# [PASSAGE PROVIDED]
# Chains on a fire hydrant



## Pcinspector1 (May 17, 2012)

Do the chains on the fire hydrant caps serve any other purpose other than preventing the cap from disapearing when the hydrant is in use?

pc1


----------



## Coug Dad (May 17, 2012)

Keep the caps from being stolen when the hydrant is not in use?


----------



## mark handler (May 17, 2012)

Around here there has been an increase in the theft of fire hydrant caps. They just cut the chains.


----------



## Builder Bob (May 17, 2012)

Nope...... keeps honest people honest and also prevents a loose cap from blowing off the hydrant when it is charged.


----------



## globe trekker (May 17, 2012)

Brass is fetching a pretty good amount (of money) when recycled.  I'm surprised that

more caps aren't stolen!


----------



## hlfireinspector (May 17, 2012)

Never seen a brass cap on a fire hydrant. On a standpipe or FDC yah.


----------



## Pcinspector1 (May 17, 2012)

I noticed a lot of hydrants in town with the chains dangling from the caps and not attached to the hydrant since we've been painting the bonnets for flow rates. I wondered if the main purpose was to prevent the cap from blowing off when charged?

I also wondered if the fire district cuts them loose when fighting a fire, and if that's a normal practice?

and yes they are taken the brass caps off the FDC for the brass. makes a nice bird nest!

pc1


----------



## rshuey (May 17, 2012)

Sometimes ff will cut them because they are binding up and time counts. Ive cut my fair share...haha


----------



## hlfireinspector (May 18, 2012)

Me too, same reason. Few coats of paint really gums them up.



			
				rshuey said:
			
		

> Sometimes ff will cut them because they are binding up and time counts. Ive cut my fair share...haha


----------

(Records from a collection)
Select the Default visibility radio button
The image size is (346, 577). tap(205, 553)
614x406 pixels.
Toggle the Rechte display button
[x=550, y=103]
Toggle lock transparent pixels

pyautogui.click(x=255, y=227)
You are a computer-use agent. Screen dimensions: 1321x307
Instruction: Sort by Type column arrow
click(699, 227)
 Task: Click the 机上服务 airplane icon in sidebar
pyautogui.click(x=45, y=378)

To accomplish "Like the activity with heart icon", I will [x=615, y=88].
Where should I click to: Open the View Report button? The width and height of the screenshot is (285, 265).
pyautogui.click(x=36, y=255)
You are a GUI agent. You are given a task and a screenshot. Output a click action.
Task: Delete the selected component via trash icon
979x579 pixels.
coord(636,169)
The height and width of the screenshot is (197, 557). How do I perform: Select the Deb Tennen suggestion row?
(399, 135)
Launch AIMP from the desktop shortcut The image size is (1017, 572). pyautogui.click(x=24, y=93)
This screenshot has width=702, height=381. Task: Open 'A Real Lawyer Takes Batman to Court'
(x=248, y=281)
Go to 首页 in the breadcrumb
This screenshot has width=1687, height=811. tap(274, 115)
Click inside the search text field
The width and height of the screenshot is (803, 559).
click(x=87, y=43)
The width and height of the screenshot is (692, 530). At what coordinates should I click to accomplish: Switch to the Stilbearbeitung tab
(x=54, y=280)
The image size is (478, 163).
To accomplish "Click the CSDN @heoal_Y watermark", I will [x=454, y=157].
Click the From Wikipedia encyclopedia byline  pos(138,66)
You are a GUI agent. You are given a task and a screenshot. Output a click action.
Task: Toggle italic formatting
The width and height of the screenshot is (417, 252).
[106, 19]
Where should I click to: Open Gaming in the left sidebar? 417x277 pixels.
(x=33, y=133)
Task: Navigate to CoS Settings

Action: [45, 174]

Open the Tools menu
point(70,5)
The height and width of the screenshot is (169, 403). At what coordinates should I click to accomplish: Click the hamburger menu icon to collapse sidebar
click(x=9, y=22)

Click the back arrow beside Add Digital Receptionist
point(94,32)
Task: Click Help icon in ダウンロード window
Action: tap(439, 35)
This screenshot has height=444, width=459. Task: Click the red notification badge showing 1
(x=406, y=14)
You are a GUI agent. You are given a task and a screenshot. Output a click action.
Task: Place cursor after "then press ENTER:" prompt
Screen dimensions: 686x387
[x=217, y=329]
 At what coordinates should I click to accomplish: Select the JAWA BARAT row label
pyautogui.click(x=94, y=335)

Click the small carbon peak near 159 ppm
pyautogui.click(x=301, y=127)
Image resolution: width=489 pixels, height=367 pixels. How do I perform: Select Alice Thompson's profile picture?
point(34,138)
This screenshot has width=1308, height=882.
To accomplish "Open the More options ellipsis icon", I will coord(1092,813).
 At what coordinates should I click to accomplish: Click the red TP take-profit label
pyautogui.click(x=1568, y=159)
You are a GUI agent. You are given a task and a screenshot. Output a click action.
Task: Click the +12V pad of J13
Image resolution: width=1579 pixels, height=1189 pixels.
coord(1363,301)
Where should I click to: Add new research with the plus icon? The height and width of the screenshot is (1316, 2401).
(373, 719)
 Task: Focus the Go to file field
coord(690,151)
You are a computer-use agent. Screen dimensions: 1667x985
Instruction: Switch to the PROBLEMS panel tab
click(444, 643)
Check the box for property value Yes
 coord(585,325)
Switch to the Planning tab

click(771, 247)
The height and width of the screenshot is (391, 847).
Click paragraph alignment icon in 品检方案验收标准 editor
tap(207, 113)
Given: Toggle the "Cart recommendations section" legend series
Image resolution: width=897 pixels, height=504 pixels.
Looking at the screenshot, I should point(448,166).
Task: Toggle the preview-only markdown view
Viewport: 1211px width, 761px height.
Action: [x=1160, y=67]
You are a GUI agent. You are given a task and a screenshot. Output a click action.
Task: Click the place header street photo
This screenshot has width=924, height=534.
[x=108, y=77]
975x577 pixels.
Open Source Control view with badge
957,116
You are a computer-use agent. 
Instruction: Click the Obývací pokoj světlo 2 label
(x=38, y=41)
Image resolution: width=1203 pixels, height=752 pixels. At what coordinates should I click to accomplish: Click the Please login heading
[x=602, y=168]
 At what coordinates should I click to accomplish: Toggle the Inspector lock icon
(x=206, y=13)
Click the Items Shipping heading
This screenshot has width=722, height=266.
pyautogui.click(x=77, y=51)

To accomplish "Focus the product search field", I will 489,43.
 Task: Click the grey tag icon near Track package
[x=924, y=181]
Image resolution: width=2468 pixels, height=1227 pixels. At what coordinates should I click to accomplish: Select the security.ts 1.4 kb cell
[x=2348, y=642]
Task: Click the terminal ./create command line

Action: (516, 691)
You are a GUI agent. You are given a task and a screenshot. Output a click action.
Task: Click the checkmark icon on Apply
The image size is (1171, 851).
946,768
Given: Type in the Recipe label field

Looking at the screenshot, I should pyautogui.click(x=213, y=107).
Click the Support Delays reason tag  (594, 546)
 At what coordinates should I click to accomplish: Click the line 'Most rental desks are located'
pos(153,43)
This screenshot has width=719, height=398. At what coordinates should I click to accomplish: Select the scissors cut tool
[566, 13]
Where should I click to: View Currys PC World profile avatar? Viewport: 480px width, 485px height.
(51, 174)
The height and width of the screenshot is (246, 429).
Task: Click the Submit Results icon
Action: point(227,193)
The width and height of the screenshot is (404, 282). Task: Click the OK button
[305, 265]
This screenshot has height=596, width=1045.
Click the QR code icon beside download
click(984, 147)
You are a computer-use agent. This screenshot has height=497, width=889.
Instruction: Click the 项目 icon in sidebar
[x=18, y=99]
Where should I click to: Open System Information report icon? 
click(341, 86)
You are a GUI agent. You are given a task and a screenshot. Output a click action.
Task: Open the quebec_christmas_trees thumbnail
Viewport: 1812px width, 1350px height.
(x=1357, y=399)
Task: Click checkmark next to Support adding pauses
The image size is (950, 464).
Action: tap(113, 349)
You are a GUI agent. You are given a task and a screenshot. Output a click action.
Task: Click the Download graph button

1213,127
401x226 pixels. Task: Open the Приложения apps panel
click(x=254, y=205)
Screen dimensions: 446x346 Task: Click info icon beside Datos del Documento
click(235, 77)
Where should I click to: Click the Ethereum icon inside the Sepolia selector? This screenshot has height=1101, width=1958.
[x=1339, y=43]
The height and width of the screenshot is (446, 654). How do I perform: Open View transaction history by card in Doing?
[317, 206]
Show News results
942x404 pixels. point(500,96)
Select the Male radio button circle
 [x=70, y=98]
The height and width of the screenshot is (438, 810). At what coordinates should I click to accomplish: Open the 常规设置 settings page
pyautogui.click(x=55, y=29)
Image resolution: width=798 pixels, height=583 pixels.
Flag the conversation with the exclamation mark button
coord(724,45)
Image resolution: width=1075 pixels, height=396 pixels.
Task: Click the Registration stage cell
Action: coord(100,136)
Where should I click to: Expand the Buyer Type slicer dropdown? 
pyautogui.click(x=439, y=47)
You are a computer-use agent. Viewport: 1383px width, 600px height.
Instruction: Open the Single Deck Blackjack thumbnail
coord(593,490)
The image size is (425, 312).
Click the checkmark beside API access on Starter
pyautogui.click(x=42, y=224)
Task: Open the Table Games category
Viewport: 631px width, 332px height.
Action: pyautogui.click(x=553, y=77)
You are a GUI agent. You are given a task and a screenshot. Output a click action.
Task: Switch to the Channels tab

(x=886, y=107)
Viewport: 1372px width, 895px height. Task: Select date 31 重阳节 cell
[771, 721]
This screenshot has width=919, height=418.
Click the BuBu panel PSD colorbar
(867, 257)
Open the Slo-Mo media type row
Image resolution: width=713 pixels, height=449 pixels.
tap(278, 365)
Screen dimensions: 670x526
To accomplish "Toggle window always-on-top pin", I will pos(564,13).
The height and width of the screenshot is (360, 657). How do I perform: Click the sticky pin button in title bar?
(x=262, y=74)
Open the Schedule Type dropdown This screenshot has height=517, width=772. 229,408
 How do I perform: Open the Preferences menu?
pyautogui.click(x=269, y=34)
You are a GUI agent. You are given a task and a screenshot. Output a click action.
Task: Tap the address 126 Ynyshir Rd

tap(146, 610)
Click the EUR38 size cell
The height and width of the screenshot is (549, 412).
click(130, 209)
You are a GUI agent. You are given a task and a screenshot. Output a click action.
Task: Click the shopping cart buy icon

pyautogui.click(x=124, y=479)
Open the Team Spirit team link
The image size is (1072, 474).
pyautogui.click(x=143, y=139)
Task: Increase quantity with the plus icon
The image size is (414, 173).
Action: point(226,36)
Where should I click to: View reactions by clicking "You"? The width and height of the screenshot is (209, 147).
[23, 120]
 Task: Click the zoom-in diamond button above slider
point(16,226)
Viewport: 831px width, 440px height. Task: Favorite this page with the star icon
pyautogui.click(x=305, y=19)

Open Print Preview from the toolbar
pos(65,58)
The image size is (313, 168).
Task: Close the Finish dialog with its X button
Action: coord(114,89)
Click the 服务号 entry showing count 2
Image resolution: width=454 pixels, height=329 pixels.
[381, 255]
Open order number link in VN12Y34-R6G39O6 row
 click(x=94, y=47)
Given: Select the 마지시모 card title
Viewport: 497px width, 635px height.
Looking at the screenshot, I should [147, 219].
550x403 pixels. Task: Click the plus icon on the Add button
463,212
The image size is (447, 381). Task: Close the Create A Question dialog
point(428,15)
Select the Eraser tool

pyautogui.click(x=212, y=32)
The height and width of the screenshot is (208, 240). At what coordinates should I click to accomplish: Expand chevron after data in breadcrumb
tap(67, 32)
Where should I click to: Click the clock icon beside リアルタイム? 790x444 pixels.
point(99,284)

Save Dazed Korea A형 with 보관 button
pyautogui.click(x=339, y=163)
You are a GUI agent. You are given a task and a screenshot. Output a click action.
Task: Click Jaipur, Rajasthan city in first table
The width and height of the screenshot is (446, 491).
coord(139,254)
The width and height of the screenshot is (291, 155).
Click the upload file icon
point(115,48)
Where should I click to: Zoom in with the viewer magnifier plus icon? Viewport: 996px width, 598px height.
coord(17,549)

# [THINGS TO DO]
A - Reproduce the passage of the fire hydrant chain thread between "Do the chains" and "Dad (May 17, 2012)", inclusive.
B - In the fire hydrant chain thread, why do firefighters sometimes cut the chains?

# [FINAL RESULTS]
A -
Do the chains on the fire hydrant caps serve any other purpose other than preventing the cap from disapearing when the hydrant is in use?

pc1


----------



## Coug Dad (May 17, 2012)

B - They cut them because the chains are binding up and time counts.